**Task description:**
Throughout the records below, find each line holding "computer" and copy it.

Collected data
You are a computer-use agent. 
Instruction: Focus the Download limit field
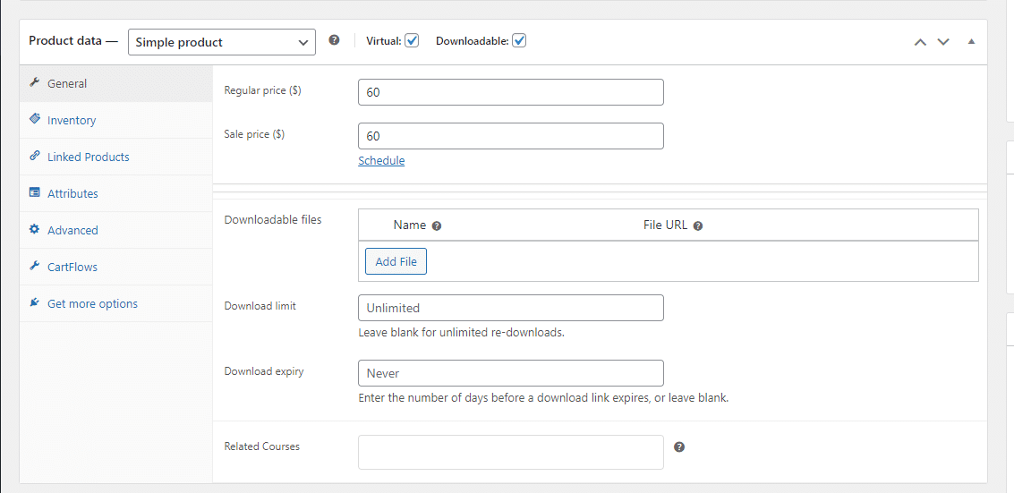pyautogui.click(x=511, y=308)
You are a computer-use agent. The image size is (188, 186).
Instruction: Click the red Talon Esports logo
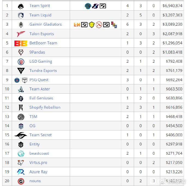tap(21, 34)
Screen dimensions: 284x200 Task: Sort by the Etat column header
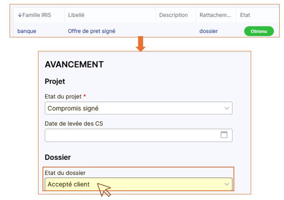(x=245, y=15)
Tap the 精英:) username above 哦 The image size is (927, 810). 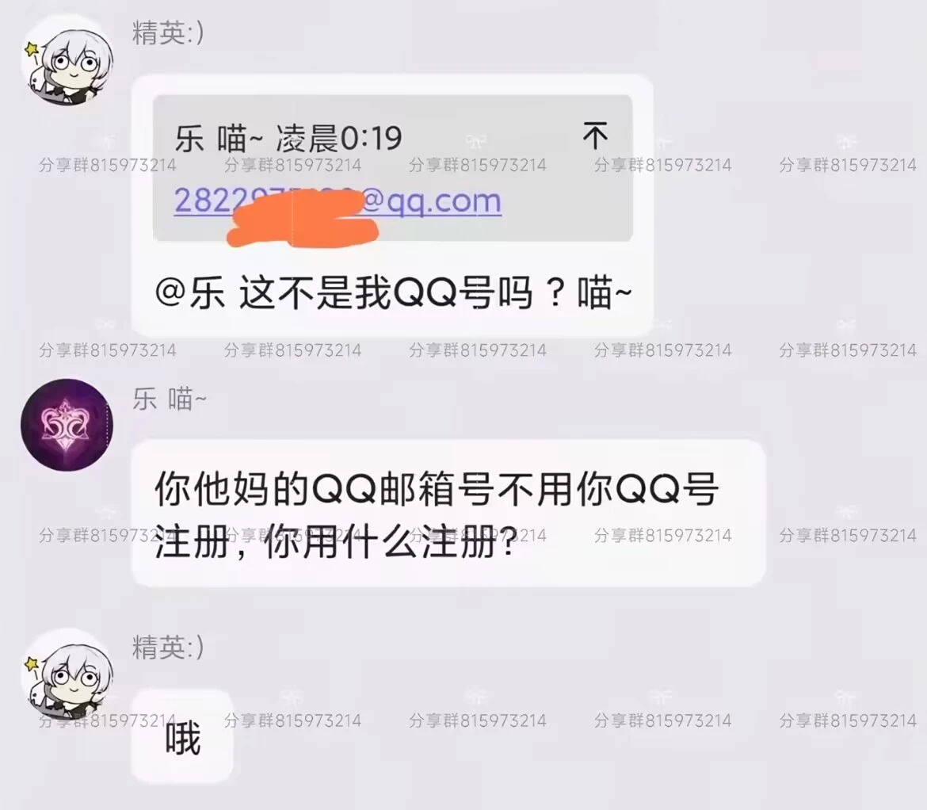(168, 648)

**The answer:**
You are a computer-use agent. 
You are a computer-use agent. The image size is (188, 186).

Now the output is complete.